May 01, 2004

Calendar Items in Brief


May 12, 1999

Georgian Lev Sarkisov became the oldest person in the world to climb Mount Everest. He was 60 years and 161 days old at the time – one day older than the previous record-holder.

 

May 13, 1934

Celebrated Russian poet Osip Mandelshtam was arrested. He died in a labor camp in 1938. His works and even his name were banned in the USSR for more than 20 years.

 

May 18, 1944

On orders from Iosif Stalin and the Defense Committee, the Crimean Tatars (nearly 190,000 of them) were deported to Central Asia, Siberia and the Central Volga regions.

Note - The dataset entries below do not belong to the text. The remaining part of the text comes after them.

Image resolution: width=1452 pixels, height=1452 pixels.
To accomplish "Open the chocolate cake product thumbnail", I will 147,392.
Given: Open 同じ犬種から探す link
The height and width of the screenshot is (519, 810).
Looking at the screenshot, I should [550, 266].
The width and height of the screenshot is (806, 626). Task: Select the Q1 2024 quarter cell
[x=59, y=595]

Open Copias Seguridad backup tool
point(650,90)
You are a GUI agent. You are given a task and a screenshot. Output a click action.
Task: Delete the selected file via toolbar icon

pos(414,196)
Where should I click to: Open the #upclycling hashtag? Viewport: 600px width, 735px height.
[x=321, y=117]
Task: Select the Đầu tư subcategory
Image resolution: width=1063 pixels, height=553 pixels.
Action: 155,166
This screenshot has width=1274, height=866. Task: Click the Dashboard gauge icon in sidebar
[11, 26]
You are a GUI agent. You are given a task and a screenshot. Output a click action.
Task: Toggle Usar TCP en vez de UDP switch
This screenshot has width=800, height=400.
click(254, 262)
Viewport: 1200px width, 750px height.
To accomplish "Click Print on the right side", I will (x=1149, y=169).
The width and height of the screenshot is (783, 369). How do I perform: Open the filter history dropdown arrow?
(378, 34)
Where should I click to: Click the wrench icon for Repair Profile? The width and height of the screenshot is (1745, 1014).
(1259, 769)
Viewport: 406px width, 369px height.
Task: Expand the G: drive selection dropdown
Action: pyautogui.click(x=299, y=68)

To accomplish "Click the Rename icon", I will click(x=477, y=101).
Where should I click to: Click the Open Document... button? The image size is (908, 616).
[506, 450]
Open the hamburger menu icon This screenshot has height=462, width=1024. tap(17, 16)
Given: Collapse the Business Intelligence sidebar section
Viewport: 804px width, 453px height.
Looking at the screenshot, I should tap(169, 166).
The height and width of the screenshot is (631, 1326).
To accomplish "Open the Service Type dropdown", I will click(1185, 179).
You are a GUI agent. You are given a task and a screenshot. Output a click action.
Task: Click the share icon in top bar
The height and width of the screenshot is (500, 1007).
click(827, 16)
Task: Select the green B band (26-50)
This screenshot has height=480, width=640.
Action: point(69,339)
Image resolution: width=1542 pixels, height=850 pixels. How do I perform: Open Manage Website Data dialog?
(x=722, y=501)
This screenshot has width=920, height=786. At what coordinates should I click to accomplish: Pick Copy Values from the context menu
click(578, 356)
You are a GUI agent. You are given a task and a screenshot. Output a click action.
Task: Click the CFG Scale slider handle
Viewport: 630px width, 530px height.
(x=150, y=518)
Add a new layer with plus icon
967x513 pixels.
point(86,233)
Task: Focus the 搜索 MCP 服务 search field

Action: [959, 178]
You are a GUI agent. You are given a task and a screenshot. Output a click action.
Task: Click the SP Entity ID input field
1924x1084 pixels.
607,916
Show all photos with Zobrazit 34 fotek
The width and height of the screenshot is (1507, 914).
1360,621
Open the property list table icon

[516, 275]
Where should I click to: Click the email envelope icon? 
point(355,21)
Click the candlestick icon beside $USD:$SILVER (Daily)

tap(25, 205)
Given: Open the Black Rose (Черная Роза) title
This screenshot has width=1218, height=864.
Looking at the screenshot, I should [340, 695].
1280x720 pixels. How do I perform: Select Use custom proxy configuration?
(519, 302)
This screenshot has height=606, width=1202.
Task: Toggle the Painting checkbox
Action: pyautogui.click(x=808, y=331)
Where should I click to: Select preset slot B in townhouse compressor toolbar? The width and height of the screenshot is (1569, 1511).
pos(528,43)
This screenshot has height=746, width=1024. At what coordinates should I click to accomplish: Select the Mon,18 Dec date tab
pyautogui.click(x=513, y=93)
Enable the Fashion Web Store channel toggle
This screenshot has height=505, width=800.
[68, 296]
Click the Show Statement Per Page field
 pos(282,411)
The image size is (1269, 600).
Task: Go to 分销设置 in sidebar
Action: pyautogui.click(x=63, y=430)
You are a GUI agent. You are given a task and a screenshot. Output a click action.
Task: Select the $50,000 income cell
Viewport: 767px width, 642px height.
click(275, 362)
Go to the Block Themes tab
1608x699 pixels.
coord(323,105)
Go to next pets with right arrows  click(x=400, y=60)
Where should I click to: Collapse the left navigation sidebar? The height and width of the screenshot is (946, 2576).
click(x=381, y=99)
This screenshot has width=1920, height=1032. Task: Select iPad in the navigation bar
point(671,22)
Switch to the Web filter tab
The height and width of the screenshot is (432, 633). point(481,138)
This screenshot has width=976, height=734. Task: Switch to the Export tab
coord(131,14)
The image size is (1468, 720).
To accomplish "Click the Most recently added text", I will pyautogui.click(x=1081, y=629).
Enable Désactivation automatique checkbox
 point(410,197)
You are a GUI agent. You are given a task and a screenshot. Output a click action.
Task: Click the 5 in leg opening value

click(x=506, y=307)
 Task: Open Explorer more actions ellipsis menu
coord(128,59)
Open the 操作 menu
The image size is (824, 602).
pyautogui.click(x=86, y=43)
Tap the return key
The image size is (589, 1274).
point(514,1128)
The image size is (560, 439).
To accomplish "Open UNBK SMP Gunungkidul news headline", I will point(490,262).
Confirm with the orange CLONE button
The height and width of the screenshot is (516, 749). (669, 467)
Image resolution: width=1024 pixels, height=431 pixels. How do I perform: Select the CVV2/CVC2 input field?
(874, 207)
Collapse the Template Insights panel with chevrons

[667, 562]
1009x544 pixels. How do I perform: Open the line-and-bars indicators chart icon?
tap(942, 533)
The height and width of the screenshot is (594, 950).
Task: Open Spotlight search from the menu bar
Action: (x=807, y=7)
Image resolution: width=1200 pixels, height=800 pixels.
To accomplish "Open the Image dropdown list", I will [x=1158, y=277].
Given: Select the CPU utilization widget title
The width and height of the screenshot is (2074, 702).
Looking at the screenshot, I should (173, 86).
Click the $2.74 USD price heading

Nearly half died in transit and during the first months of their life away from home. 

 

May 20, 1754

Empress Elizabeth (Yelizaveta Petrovna) issued a decree founding the first Russian bank, the Dvoryansky (“Noblemen’s”) Bank.

 

June 14, 1859

Chechnya was annexed as a part of Russia.

 

June 25, 1904

Vladimir Lenin and his wife, Nadezhda Krupskaya, journeyed to Switzerland, where they would live in exile until 1917.

 

June 30, 1974

Ballet dancer Mikhail Baryshnikov defected while on tour with the Bolshoi Theater in Canada.

 

June 25, 1959

Nikita Khrushchev had promised to show the United States “Kuzma’s mother” (an untranslateable expression that, apparently, Khrushchev used merely to confound his translators). In any event, when US President Richard Nixon visited Moscow on this day, Khrushchev showed Nixon Moscow. The two leaders jointly cut the ribbon at the American National Exhibition in the capital, where the leaders conducted an impromptu “kitchen debate,” arguing over the comparative merits of Soviet and American consumerism.